Indeed, it was observed by our NSRI shore crew, that there were 2 men on 2 sea kayaks, about 150 meters off-shore of Rocklands Beach (in the vicinity off-shore of Winchester Mansions Hotel) where one man appeared to be falling out of his sea kayak and then getting back onto his sea kayak. It seemed unusual in the calm seas.

While it did seem that this might be deliberate - at the time our NSRI Table Bay and our NSRI Bakoven duty phones were receiving additional phone calls from concerned eyewitnesses who were raising the alarm suspecting that the man was in grave danger.

Our NSRI EOC (Emergency Operations Centre) and TNPA (Transnet National Ports Authority) Table Bay Port Control were also receiving phone calls from concerned public members raising the alarm confirming that they suspected the paddler to be in trouble.

It did seem unusual – from our NSRI shore crew who had responded to see for themselves (from the shoreline) – that other paddlers, quite a few of them, who were in the area at the time, seemed to not be showing any concern.

It was noted, by our NSRI EOC (Emergency Operations Centre), that there were no paddlers in that area logged onto our free NSRI smartphone SafeTrx app!

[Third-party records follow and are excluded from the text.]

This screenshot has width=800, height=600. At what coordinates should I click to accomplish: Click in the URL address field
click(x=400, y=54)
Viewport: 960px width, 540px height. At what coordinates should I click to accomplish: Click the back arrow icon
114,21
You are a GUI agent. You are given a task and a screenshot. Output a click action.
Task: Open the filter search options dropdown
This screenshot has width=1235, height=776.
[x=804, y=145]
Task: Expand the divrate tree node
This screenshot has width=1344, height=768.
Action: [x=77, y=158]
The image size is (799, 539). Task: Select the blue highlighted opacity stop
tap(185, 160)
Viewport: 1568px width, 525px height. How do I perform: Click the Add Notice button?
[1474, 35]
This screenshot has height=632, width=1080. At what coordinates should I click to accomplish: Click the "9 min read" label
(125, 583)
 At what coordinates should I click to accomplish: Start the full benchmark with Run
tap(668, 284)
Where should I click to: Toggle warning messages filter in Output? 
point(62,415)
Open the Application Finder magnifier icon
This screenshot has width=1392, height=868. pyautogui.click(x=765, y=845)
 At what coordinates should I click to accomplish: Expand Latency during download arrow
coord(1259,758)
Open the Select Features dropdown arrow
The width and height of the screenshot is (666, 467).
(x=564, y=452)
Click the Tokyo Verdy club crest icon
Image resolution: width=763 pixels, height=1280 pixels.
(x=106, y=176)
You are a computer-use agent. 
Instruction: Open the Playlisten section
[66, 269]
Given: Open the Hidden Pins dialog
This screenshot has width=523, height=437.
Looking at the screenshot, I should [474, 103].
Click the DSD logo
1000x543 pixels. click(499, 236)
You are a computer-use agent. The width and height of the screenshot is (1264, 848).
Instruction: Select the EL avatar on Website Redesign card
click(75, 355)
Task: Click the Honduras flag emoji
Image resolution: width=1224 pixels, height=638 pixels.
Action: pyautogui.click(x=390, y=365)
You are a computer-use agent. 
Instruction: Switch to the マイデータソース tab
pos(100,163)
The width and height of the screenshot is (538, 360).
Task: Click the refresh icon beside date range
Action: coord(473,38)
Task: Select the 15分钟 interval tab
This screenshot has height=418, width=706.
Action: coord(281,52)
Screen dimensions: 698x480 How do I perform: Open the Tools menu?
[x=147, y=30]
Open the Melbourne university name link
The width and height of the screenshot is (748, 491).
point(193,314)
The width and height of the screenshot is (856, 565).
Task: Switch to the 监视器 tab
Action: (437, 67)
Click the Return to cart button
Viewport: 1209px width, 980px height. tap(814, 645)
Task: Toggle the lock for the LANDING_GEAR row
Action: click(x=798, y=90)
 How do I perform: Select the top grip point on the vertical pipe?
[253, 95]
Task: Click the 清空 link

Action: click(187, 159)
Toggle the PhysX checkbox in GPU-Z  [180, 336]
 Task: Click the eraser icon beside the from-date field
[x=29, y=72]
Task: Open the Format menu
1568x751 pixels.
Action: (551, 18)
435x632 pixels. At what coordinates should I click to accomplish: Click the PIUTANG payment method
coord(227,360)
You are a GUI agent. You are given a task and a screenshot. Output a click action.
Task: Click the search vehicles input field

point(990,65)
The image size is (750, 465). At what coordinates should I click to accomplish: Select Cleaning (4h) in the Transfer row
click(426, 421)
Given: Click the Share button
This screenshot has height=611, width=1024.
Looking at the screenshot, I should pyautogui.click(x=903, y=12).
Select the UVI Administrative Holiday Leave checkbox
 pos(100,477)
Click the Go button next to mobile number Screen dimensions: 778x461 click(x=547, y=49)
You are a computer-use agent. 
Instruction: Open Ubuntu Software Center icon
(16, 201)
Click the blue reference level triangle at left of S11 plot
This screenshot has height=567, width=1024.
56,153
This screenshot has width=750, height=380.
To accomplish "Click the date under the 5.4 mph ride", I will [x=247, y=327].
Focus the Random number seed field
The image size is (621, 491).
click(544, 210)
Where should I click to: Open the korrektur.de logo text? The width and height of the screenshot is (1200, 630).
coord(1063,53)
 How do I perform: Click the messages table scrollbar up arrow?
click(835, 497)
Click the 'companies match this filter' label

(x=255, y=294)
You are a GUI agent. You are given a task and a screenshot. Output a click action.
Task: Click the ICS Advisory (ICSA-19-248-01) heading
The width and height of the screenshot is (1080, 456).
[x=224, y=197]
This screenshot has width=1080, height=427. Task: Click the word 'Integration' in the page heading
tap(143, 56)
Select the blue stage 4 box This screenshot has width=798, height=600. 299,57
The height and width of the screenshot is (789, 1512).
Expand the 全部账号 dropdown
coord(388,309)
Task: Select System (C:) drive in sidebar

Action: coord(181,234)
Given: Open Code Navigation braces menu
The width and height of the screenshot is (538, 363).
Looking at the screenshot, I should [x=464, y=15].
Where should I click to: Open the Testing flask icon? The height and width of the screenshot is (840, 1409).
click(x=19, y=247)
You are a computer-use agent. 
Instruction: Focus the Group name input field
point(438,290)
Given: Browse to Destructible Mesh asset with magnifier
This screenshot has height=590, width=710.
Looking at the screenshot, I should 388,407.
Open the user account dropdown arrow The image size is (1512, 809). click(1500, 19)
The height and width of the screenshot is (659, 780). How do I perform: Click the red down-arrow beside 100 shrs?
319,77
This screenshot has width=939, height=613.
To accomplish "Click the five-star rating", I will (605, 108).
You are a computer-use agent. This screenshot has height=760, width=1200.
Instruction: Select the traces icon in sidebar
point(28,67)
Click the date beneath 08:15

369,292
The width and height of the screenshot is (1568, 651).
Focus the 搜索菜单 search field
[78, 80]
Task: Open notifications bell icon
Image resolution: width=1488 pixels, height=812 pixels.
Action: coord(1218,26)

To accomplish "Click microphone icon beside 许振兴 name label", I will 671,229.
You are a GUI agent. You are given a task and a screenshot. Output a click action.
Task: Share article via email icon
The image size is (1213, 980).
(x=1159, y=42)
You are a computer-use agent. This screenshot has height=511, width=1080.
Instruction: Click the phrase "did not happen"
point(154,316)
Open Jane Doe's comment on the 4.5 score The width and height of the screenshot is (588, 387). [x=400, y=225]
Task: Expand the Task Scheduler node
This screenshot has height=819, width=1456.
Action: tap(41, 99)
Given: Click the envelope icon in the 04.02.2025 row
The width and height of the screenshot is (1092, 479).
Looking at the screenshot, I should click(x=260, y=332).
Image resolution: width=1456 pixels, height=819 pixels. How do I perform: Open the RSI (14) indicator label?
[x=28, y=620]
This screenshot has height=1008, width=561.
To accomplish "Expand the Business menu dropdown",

With the water temperature measured to be between 9.5 to 10 degrees Celsius NSRI decided to rather launch rescue craft as we feared that if this man was indeed in difficulties that by now he would be displaying signs and symptoms of hypothermia – particularly because hypothermia accelerates when you get out of cold water and are subject to wind chill.

The NSRI Bakoven rescue craft, Gemini Legend, was launched.

On arrival on the scene, about 500 meters off-shore, between Rocklands Beach and Graafs Pool, we found that the paddler, a local man, was only practicing – while falling out and re-mounting his paddle craft – and he required no assistance. A novice paddler, he was learning to paddle and making best use of the calm sea conditions to practice!

Our NSRI Bakoven crew suggested that they download and use the free NSRI SafeTrx app as that could have been used – in this case – to determine if the man was in any difficulty.

But no harm was caused and “better safe than sorry”.

NSRI commend the concerned eyewitnesses who raised the alarm because despite this being a false alarm there was undoubtedly the good intentions of the concerned eyewitnesses who would obviously be gravely concerned when they are witnessing a man constantly falling out of his sea-kayak.

While our NSRI rescue craft was returning to base we received a call from an eye-witness at 12h58 reporting 2 men off-shore of Bakoven Rock and they were waving towards the shore appearing to be trying to attract attention and appearing to be in difficulty.

Both our NSRI Bakoven duty phone and our NSRI EOC (Emergency Operations Centre) were now receiving calls reporting 2 men in trouble about 500 meters off-shore of Bakoven Rock.

The NSRI Bakoven rescue craft Gemini Legend responded and on arrival on the scene we rescued 2 men, local brothers, both on inflatable sea-kayaks.

Earlier in the day we had seen these same 2 men on these 2 new types of sea-kayaks that are inflatable. It appeared to us that they were reading the instructions on how to use these new kinds of inflatable craft.

They had paddled to Barley Bay and while returning to Bakoven they got into trouble and started waving for help.

We took both men onto our rescue craft and brought them to shore with their inflatable craft. One of the brothers was treated for mild hypothermia and after that they required no further assistance.

It appears, to NSRI, that their craft that they were on may not be suitable for sea going activities.